# I Have to Get these two Kittens!



## Capta (Sep 5, 2009)

Hi everyone! New guy here. I want to get a kitten/kittens. People are all telling me get two as one will be lonely. Others tell me get one as two will keep you awake all night. I'm torn. I saw this and want to adopt these two cats...Elliott and Violet.

















http://www.wharfrescue.ca/

Check the link above...man, I cant believe people would do that to a cat, as in Elliotts case! So sad....I am definitely interested in these two. I have to learn how much to feed them. When? Dry or wet? Lots to learn yet but I'm willing to give it a whirl. Any advice would be much appreciated, thanks!


----------



## marie73 (Jul 12, 2006)

Get both, get both, get both!!!!

I'm speaking from experience. Kittens have so much energy, they need a little running partner. Not sure if that'll help you sleep, I put my twins in their bedroom every night. It's all they've ever known.
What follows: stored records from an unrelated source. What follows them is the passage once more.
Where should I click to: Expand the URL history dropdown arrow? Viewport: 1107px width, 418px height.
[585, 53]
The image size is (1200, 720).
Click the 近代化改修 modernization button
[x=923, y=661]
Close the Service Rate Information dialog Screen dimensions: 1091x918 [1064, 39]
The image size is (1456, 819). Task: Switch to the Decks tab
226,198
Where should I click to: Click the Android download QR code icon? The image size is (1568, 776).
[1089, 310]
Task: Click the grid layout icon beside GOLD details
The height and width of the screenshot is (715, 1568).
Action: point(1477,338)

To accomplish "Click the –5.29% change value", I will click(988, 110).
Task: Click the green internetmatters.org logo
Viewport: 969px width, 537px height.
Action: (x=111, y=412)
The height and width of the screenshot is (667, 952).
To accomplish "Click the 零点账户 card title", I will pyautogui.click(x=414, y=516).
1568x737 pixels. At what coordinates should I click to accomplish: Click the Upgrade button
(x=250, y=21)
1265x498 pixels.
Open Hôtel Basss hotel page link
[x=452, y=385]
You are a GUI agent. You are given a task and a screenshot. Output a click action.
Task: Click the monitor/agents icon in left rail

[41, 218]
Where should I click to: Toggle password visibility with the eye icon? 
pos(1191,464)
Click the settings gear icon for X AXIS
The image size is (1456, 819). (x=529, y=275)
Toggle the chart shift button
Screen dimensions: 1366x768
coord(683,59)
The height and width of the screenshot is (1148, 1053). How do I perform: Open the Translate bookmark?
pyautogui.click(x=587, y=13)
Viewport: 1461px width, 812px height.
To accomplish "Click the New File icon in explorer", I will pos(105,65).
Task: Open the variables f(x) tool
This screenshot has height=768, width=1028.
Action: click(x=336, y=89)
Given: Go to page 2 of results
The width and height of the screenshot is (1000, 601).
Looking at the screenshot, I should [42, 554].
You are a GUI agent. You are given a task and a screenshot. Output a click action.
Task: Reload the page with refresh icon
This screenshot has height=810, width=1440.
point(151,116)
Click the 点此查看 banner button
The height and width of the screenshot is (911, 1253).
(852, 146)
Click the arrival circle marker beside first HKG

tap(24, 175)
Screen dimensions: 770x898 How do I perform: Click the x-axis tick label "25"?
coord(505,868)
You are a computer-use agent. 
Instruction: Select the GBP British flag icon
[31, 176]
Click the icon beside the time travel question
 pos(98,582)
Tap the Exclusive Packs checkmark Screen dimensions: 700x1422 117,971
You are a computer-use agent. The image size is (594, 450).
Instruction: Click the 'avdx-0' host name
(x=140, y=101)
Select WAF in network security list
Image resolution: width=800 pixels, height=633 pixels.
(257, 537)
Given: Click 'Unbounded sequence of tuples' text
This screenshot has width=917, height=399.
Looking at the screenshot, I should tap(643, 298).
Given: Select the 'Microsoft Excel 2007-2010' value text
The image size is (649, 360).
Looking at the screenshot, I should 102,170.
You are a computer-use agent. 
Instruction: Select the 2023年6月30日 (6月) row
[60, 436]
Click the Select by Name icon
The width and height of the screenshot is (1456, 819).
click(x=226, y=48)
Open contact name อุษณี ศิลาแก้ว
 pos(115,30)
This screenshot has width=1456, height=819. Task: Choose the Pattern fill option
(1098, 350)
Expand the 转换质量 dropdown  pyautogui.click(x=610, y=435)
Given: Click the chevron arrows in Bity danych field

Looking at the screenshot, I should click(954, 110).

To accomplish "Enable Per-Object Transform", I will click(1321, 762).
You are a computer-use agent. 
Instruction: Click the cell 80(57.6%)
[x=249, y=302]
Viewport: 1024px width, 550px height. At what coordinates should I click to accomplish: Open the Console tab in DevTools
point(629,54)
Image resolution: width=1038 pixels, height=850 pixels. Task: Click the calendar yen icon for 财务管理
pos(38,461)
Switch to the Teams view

But members here have lots of tricks and hints about getting through the night with kittens. 

Poor little Elliott!  

They're both adorable, run, don't walk!  

Oh, mostly wet food - and you can feed kittens all they want!


----------



## Capta (Sep 5, 2009)

marie73 said:


> Get both, get both, get both!!!!
> 
> I'm speaking from experience. Kittens have so much energy, they need a little running partner. Not sure if that'll help you sleep, I put my twins in their bedroom every night. It's all they've ever known. But members here have lots of tricks and hints about getting through the night with kittens.
> 
> ...


Really? All they want? Won't their little tummies explode? :yikes


----------



## Capta (Sep 5, 2009)

Capta said:


> marie73 said:
> 
> 
> > Get both, get both, get both!!!!
> ...



Yeah, I just saw the Vacuum trick on the Board! 8O


----------



## marie73 (Jul 12, 2006)

> Won't their little tummies explode?


:lol: :lol: 

Others will give you advice on exact amounts, but they burn up soooo many calories running around that you won't have to worry about kittens getting fat!


----------



## Capta (Sep 5, 2009)

marie73 said:


> > Won't their little tummies explode?
> 
> 
> :lol: :lol:
> ...


I see you have four cats. Wow, is it a lot of work? You must be cleaning Litterboxes all day!  Cat hair everywhere? Do you let them outside?


----------



## marie73 (Jul 12, 2006)

I have three litter boxes, I clean them at least once a day, but it only takes about 2 minutes to scoop all three. They all have long hair, but only Cleo's is noticeable. On my pillow and the sheet next to me. Looks like I sleep with a cave man! They have toys and 5 cat trees and 9 window sills they can sit on. There are two bird feeders they watch outside. They do NOT go outside. It's not safe where I live - dogs, evil teenagers, coyotes, poison, traffic, etc. 

It's really not much work, they're so fun to watch, especially the twins. They give me so much love and companionship. Cleo comforts me when I'm down. She's my talker. 

Find a good vet and make sure you have money put aside in case something happens. 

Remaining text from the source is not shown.